ASSIGNMENT
Return the data that follows exactly, with each line intact.

SOURCE DATA
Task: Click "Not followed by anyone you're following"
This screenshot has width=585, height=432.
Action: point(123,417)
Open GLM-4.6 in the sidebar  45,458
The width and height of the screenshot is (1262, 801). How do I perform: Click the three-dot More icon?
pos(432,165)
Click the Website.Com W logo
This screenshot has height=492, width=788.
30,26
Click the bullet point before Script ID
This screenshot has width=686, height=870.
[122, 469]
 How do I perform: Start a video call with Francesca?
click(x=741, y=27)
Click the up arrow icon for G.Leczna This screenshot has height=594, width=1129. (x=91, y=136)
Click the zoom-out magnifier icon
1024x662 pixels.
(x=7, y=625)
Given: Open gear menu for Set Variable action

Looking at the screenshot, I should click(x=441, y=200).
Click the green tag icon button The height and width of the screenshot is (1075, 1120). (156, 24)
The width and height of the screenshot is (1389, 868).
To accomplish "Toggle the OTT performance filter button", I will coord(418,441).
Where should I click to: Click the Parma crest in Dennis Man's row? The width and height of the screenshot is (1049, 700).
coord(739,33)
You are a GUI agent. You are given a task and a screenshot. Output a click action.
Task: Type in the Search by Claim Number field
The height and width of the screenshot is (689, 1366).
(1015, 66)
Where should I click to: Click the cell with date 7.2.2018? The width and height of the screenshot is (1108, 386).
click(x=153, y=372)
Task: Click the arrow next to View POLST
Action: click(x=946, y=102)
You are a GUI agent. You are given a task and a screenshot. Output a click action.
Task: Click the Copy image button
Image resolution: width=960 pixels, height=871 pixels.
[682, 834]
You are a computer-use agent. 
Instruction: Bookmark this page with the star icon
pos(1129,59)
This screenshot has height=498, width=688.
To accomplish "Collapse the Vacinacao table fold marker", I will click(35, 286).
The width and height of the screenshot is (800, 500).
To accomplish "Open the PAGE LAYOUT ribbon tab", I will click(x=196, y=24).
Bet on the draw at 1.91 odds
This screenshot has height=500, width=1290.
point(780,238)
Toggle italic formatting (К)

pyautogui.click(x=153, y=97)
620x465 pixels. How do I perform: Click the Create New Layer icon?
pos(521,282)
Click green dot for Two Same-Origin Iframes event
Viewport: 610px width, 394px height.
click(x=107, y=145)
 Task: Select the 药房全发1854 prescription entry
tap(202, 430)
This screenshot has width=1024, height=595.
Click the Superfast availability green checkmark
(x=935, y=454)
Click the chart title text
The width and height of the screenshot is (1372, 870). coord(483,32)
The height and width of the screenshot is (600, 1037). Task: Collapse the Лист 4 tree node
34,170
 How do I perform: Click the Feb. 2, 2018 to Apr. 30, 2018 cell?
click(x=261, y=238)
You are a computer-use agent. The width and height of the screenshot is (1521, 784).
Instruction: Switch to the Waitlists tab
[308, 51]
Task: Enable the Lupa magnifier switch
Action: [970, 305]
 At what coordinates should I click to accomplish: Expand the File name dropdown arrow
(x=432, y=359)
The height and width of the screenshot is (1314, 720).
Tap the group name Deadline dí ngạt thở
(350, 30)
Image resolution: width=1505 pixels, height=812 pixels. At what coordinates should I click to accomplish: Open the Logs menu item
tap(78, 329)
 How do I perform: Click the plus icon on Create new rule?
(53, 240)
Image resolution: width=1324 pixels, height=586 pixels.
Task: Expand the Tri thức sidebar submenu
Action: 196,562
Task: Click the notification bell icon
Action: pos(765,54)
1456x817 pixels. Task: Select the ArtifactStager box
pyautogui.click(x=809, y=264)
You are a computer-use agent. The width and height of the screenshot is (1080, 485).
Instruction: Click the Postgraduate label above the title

RESPONSE
Task: Click "Not followed by anyone you're following"
This screenshot has width=585, height=432.
Action: point(123,417)
Open GLM-4.6 in the sidebar  45,458
The width and height of the screenshot is (1262, 801). How do I perform: Click the three-dot More icon?
pos(432,165)
Click the Website.Com W logo
This screenshot has height=492, width=788.
30,26
Click the bullet point before Script ID
This screenshot has width=686, height=870.
[122, 469]
 How do I perform: Start a video call with Francesca?
click(x=741, y=27)
Click the up arrow icon for G.Leczna This screenshot has height=594, width=1129. (x=91, y=136)
Click the zoom-out magnifier icon
1024x662 pixels.
(x=7, y=625)
Given: Open gear menu for Set Variable action

Looking at the screenshot, I should click(x=441, y=200).
Click the green tag icon button The height and width of the screenshot is (1075, 1120). (156, 24)
The width and height of the screenshot is (1389, 868).
To accomplish "Toggle the OTT performance filter button", I will coord(418,441).
Where should I click to: Click the Parma crest in Dennis Man's row? The width and height of the screenshot is (1049, 700).
coord(739,33)
You are a GUI agent. You are given a task and a screenshot. Output a click action.
Task: Type in the Search by Claim Number field
The height and width of the screenshot is (689, 1366).
(1015, 66)
Where should I click to: Click the cell with date 7.2.2018? The width and height of the screenshot is (1108, 386).
click(x=153, y=372)
Task: Click the arrow next to View POLST
Action: click(x=946, y=102)
You are a GUI agent. You are given a task and a screenshot. Output a click action.
Task: Click the Copy image button
Image resolution: width=960 pixels, height=871 pixels.
[682, 834]
You are a computer-use agent. 
Instruction: Bookmark this page with the star icon
pos(1129,59)
This screenshot has height=498, width=688.
To accomplish "Collapse the Vacinacao table fold marker", I will click(35, 286).
The width and height of the screenshot is (800, 500).
To accomplish "Open the PAGE LAYOUT ribbon tab", I will click(x=196, y=24).
Bet on the draw at 1.91 odds
This screenshot has height=500, width=1290.
point(780,238)
Toggle italic formatting (К)

pyautogui.click(x=153, y=97)
620x465 pixels. How do I perform: Click the Create New Layer icon?
pos(521,282)
Click green dot for Two Same-Origin Iframes event
Viewport: 610px width, 394px height.
click(x=107, y=145)
 Task: Select the 药房全发1854 prescription entry
tap(202, 430)
This screenshot has width=1024, height=595.
Click the Superfast availability green checkmark
(x=935, y=454)
Click the chart title text
The width and height of the screenshot is (1372, 870). coord(483,32)
The height and width of the screenshot is (600, 1037). Task: Collapse the Лист 4 tree node
34,170
 How do I perform: Click the Feb. 2, 2018 to Apr. 30, 2018 cell?
click(x=261, y=238)
You are a computer-use agent. The width and height of the screenshot is (1521, 784).
Instruction: Switch to the Waitlists tab
[308, 51]
Task: Enable the Lupa magnifier switch
Action: [970, 305]
 At what coordinates should I click to accomplish: Expand the File name dropdown arrow
(x=432, y=359)
The height and width of the screenshot is (1314, 720).
Tap the group name Deadline dí ngạt thở
(350, 30)
Image resolution: width=1505 pixels, height=812 pixels. At what coordinates should I click to accomplish: Open the Logs menu item
tap(78, 329)
 How do I perform: Click the plus icon on Create new rule?
(53, 240)
Image resolution: width=1324 pixels, height=586 pixels.
Task: Expand the Tri thức sidebar submenu
Action: 196,562
Task: Click the notification bell icon
Action: pos(765,54)
1456x817 pixels. Task: Select the ArtifactStager box
pyautogui.click(x=809, y=264)
You are a computer-use agent. The width and height of the screenshot is (1080, 485).
Instruction: Click the Postgraduate label above the title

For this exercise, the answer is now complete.